— WHAT YOU WILL DO —
Using the excerpt on coaching below, decide whether each statement agrees with it. Answer yes or no, and quote the words that settle each one.
(a) The writer's Tai Chi teacher disapproved of the writer's use of Five-phase theory in the Master's dissertation.
(b) Clients often dismiss the idea of creating space in coaching as impractical, unreal or crazy.
(c) The writer believes we know a great deal about space.

— EXCERPT —
This means a couple of things to me in coaching which were not entirely intuitive and which have been highlighted to me through my experience coaching learners of Tai Chi, especially beginners:

  1. We tend to think and talk too much and through this attach ourselves too much to what we think is the meaning of the experience;

  2. Through this process we have a tendency to overcomplicate things;

  3. We strive to then organise our thinking and complication through lots of models and frameworks which are by definition limited and ultimately often become hindrances (in part because we tend to think and talk too much about them). (In writing this I recall with a smile a conversation I had with my Tai Chi teacher after he had read my Master’s dissertation. He explained that he liked how I’d used Five-phase theory to organise my thinking and it had been useful for me. Then he continued to say that I shouldn’t worry too much about it as soon I’d be able to drop the framework and simply live with my intuition.)

I am currently finding myself intrigued by a few things in relation to my learning journey:

The first is that I feel like I’m moving through the world of coaching to somewhere else. A somewhere else that one can nevertheless call coaching but doesn’t, in my view, conform to coaching in the narrow sense that I think it is popularly taught in contemporary training and educational programmes.

The second is space. It’s something I think we actually know very little about, especially when it comes to learning, knowledge and our active selves. In my observations, both of myself in my development and of others, we seem to have a pathological tendency to fill space up. When I speak of ‘creating space’ with clients in coaching, many of them dismiss it as something impractical, unreal or plain crazy….’but I have a company to run, I simply don’t have that time.’ And even when we’re in the coaching space, it is often referred to as a ‘thinking space;’ which by definition is an already full space that’s unfortunately been reduced and defined by process. How are we then supposed to notice what is important to notice, especially regarding our experience, in such a constricted space?

— DATASET EXCERPT —
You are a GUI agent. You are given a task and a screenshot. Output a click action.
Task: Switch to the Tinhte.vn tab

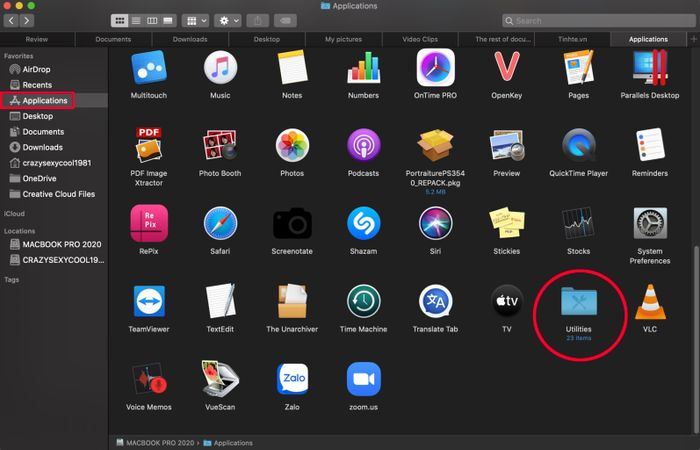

— WRITTEN REPLY —
(a) No: "He explained that he liked how I’d used Five-phase theory to organise my thinking and it had been useful for me."
(b) Yes: "many of them dismiss it as something impractical, unreal or plain crazy"
(c) No: "It’s something I think we actually know very little about"